Gli yuppies mettevano l’orologio sul polsino per imitare l’Avvocato. Le ragazzine si strappavano i capelli per i Duran Duran, ma per chi viveva di calcio quelli erano gli anni del campionato più bello del mondo. L’ultima favola pallonara di un’Italia ormai lontanissima è targata Genova, anzi Sampdoria. Con lo scudetto vinto dai blucerchiati nel 1991 si chiude probabilmente il ciclo delle imprese possibili iniziato qualche anno prima dal Verona di Osvaldo Bagnoli.

La morte di Vujadin Boskov, il tecnico slavo artefice del miracolo doriano, lascia l’amaro in bocca non solo per il lutto che colpisce il mondo dello sport europeo, ma soprattutto perché ci ricorda quanto sia distante da oggi quel tipo di calcio: schietto e di qualità, proprio come l’allenatore di Belgrado.

La Samp era un’orchestra e Boskov stava sul palchetto a dirigerla col piglio del sergente e la simpatia di uno showman navigato. Una sorta di Mourinho d’oltre cortina dotato di un humour poco conosciuto all’attuale tecnico del Chelsea e dell straordinaria capacità di far convivere gregari e primedonne facendo giocare loro un calcio appassionante.

Sarà anche per queste ragioni che in tanti hanno guardato con simpatia a quella Sampdoria capace di arrivare ad un passo dal paradiso poi rubato da un gol di Koeman dalla distanza: era la finale di Coppa dei Campioni e il Barcellona, a Wembley, vinse per la prima volta quel titolo.

Se l’eredità calcistica di Boskov è importante, lo è forse di più la sua capacità di adoperare, in modo decisamente innovativo per quei tempi, sia la televisione che ogni strumento di comunicazione. Si aspettava con trepidazione il servizio da Genova per sentire il commento del tecnico slavo: aforismi elevati a ‘perle’ dal genio della Gialappa e di Mai dire Gol.

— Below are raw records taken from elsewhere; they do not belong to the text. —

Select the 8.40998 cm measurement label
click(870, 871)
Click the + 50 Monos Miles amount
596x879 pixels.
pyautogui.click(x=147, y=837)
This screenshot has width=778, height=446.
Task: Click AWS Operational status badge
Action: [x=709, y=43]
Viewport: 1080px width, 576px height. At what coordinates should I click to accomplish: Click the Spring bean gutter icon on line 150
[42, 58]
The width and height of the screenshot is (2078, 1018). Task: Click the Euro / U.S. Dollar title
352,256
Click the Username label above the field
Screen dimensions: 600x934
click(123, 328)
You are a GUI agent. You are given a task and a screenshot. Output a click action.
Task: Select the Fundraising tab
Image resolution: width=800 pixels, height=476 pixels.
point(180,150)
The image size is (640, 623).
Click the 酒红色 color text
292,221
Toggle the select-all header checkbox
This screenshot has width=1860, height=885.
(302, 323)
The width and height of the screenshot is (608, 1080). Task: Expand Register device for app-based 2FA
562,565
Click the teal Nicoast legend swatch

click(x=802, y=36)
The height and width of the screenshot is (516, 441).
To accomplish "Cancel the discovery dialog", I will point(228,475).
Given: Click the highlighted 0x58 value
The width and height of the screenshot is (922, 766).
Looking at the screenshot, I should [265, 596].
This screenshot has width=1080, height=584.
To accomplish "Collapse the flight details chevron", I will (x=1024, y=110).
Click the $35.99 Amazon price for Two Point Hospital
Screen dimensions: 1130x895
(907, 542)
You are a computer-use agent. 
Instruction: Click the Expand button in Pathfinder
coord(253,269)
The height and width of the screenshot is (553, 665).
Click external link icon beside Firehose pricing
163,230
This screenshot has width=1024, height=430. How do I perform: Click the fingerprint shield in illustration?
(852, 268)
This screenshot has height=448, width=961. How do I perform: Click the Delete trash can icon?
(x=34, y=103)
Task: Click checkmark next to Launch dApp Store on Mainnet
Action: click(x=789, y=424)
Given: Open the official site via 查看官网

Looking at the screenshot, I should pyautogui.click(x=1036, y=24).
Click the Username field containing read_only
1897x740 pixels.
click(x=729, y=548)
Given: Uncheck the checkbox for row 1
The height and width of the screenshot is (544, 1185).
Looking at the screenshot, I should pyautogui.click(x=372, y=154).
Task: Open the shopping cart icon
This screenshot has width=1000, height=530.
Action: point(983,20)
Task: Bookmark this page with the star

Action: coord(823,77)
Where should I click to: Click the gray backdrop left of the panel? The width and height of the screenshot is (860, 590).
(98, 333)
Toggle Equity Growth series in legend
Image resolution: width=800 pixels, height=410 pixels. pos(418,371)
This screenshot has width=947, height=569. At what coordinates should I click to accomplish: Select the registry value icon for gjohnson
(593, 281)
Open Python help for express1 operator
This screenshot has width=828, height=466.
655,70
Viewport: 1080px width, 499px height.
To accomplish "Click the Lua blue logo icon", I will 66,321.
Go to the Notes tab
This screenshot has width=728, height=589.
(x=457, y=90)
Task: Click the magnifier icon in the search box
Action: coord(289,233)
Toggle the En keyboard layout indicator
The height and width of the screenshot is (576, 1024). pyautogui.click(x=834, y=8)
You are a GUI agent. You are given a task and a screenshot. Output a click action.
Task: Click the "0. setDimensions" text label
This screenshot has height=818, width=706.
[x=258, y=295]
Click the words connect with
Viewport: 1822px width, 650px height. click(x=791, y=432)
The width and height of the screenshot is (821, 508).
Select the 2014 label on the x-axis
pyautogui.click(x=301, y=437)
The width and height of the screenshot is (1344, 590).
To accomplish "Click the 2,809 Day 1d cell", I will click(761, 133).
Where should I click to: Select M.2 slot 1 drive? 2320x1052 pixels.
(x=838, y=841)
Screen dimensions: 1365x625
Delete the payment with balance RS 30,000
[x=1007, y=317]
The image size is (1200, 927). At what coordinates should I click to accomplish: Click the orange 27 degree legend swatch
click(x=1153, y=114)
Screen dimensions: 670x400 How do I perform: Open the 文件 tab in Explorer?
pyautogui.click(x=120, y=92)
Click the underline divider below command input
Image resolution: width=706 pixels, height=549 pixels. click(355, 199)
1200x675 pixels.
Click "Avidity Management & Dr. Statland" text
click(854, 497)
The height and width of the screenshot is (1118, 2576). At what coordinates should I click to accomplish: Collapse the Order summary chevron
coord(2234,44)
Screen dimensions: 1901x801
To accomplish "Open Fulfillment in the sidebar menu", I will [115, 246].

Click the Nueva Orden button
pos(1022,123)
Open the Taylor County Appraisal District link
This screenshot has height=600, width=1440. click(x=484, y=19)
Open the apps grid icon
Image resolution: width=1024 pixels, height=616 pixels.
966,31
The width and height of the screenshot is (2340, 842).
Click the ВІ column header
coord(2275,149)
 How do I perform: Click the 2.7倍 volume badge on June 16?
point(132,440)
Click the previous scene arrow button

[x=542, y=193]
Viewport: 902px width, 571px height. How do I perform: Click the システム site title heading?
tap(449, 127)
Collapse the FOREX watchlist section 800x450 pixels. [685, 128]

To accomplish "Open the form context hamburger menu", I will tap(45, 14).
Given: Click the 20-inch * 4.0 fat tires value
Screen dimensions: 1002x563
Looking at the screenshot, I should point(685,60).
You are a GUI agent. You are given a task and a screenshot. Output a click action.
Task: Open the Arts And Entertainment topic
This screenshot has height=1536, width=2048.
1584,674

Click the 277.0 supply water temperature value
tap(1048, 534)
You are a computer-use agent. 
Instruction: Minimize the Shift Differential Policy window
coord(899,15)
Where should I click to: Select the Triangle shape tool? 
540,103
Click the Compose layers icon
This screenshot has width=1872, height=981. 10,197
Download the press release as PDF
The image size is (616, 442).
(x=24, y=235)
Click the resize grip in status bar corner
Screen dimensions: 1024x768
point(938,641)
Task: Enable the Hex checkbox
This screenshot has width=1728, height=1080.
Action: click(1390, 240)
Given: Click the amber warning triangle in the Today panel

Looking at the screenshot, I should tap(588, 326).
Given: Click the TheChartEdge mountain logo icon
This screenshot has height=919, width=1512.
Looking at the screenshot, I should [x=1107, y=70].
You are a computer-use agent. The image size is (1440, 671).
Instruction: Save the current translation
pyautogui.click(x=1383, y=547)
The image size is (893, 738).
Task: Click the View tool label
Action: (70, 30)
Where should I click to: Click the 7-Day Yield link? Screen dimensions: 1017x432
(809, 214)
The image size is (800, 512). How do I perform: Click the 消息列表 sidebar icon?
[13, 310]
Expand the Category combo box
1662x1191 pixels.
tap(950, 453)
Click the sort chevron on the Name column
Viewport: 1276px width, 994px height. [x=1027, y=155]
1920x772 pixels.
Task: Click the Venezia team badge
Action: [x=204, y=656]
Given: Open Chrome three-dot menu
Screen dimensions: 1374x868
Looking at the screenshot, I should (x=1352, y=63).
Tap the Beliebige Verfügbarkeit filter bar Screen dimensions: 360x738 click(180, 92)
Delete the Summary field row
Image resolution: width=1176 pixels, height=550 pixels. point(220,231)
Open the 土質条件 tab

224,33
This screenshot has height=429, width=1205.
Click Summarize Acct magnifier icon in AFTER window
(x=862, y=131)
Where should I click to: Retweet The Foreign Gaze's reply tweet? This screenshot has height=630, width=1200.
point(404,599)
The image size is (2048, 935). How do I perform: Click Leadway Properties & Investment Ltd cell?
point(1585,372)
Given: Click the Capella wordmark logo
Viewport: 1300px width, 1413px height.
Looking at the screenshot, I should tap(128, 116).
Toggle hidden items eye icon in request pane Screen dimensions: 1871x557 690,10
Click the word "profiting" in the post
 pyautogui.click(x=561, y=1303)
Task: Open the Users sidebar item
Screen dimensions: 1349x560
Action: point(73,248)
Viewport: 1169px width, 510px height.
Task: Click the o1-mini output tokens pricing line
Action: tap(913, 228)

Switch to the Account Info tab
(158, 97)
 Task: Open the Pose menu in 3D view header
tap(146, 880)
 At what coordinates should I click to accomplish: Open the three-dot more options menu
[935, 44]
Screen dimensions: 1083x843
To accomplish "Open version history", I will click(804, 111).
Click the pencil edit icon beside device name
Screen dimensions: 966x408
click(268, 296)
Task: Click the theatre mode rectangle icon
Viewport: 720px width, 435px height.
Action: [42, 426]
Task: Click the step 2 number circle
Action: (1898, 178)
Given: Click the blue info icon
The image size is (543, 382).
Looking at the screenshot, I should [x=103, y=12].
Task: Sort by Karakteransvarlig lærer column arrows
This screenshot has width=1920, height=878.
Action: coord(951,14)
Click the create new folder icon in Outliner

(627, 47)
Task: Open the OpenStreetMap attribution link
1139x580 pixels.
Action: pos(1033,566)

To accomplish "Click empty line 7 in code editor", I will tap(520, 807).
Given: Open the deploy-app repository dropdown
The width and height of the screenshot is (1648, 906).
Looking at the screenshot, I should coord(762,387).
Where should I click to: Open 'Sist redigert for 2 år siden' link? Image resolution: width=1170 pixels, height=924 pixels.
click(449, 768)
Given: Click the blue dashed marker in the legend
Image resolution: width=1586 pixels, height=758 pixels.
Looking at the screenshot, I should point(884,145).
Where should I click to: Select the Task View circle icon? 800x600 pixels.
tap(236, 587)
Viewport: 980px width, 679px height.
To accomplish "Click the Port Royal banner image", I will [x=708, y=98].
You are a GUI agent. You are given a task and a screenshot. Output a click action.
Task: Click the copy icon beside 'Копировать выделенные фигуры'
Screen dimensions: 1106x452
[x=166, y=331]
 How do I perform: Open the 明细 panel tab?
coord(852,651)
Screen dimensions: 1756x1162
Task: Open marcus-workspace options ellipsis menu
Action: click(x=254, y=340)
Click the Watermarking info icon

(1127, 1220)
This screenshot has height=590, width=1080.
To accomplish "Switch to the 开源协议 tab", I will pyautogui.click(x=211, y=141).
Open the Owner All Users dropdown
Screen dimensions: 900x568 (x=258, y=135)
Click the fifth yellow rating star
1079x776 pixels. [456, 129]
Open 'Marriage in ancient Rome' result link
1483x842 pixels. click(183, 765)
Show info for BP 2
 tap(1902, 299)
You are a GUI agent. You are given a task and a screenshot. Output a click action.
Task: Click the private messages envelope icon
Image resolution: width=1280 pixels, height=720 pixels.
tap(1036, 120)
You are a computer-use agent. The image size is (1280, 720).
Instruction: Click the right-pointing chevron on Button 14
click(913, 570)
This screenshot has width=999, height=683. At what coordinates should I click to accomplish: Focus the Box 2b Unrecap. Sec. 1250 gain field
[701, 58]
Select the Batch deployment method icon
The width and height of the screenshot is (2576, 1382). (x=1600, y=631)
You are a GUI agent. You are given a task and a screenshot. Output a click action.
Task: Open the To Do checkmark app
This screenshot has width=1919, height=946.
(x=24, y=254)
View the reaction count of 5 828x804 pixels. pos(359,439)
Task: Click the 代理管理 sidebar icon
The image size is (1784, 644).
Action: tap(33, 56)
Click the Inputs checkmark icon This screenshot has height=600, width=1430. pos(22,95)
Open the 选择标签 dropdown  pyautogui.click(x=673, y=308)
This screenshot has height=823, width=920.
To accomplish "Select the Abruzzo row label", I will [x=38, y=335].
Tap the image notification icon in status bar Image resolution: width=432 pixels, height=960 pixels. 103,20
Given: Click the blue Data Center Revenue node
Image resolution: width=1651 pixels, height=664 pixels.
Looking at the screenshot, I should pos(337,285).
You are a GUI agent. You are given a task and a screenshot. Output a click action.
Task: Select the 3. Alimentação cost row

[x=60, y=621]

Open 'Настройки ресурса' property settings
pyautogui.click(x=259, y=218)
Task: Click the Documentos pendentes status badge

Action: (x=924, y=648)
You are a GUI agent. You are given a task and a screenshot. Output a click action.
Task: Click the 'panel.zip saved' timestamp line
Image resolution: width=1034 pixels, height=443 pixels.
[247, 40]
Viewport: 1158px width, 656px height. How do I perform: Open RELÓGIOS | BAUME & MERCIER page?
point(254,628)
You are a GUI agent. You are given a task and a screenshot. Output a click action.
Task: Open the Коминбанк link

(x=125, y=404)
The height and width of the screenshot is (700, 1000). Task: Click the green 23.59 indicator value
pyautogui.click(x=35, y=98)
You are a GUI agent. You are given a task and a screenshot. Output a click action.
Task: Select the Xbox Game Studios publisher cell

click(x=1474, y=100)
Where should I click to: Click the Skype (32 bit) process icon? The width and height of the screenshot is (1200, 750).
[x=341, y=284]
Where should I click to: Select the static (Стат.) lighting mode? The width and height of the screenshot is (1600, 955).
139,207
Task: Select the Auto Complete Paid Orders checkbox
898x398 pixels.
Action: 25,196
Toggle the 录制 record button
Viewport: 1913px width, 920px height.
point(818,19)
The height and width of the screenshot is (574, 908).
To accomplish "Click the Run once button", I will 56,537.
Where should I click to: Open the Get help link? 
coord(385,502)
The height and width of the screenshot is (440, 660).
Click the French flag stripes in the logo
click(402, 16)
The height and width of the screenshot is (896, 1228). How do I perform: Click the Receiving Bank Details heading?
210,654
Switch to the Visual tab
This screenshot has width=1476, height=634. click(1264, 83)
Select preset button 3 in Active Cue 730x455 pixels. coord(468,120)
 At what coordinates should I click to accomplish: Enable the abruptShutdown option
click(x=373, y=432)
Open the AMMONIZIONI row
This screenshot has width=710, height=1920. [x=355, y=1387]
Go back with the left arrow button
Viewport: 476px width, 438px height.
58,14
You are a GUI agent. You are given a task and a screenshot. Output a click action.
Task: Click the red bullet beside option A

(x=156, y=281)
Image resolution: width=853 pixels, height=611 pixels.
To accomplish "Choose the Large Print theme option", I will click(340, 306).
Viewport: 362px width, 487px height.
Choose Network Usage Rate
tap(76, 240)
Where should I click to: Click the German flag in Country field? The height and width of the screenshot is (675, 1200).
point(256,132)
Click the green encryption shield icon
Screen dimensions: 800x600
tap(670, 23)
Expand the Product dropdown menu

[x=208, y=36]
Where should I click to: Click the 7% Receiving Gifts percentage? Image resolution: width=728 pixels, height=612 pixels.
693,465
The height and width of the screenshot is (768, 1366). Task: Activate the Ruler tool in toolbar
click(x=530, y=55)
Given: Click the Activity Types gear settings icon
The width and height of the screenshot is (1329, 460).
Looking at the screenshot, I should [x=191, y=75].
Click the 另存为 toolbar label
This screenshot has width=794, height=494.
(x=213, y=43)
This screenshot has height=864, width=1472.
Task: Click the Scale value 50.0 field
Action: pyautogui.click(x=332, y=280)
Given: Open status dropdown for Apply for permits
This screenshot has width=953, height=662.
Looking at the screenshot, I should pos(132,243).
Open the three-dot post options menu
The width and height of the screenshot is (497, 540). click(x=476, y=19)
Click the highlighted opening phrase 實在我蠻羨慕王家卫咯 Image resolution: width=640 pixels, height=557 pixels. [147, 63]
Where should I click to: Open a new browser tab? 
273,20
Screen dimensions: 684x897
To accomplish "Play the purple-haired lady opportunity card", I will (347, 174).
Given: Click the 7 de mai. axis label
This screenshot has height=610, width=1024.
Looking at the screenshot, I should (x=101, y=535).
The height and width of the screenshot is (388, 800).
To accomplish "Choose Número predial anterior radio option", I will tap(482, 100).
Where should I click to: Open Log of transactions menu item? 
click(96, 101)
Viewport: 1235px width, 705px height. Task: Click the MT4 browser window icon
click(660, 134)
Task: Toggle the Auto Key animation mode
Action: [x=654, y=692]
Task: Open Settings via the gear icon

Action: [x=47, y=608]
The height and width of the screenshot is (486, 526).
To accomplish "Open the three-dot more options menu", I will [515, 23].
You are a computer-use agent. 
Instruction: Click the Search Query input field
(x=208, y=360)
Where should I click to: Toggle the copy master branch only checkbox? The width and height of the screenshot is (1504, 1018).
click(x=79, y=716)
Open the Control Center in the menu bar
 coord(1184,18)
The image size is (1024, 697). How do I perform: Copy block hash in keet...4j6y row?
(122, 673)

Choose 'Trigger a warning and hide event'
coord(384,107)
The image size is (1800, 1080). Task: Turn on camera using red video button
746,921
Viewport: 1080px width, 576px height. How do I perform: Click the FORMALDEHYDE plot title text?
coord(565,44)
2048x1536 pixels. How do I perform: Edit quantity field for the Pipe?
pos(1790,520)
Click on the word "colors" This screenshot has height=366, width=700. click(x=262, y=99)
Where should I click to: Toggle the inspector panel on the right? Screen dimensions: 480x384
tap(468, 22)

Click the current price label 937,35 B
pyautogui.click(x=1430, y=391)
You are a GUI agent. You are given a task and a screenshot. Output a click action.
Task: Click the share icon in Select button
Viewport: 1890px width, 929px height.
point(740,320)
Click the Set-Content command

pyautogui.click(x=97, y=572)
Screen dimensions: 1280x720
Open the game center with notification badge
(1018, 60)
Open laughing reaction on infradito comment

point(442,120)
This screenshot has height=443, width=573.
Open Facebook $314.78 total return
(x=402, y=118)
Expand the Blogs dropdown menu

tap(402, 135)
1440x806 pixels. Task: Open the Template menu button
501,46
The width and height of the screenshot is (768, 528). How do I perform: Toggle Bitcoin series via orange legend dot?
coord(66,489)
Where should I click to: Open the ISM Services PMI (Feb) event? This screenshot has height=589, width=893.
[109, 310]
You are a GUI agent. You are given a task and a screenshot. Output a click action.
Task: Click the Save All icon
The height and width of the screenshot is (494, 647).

Un’ironia sottile, quasi fiabesca come quando parlando di Gullit disse “È come cervo che esce di foresta…”. L’epitaffio di Boskov, però, sarà per sempre quel ‘rigore è quando arbitro fischia’ che gela ogni polemica e neutralizza il chiacchiericcio italico che riempie i dibattiti calcistici più di ogni cronaca della partita. Ci mancherà.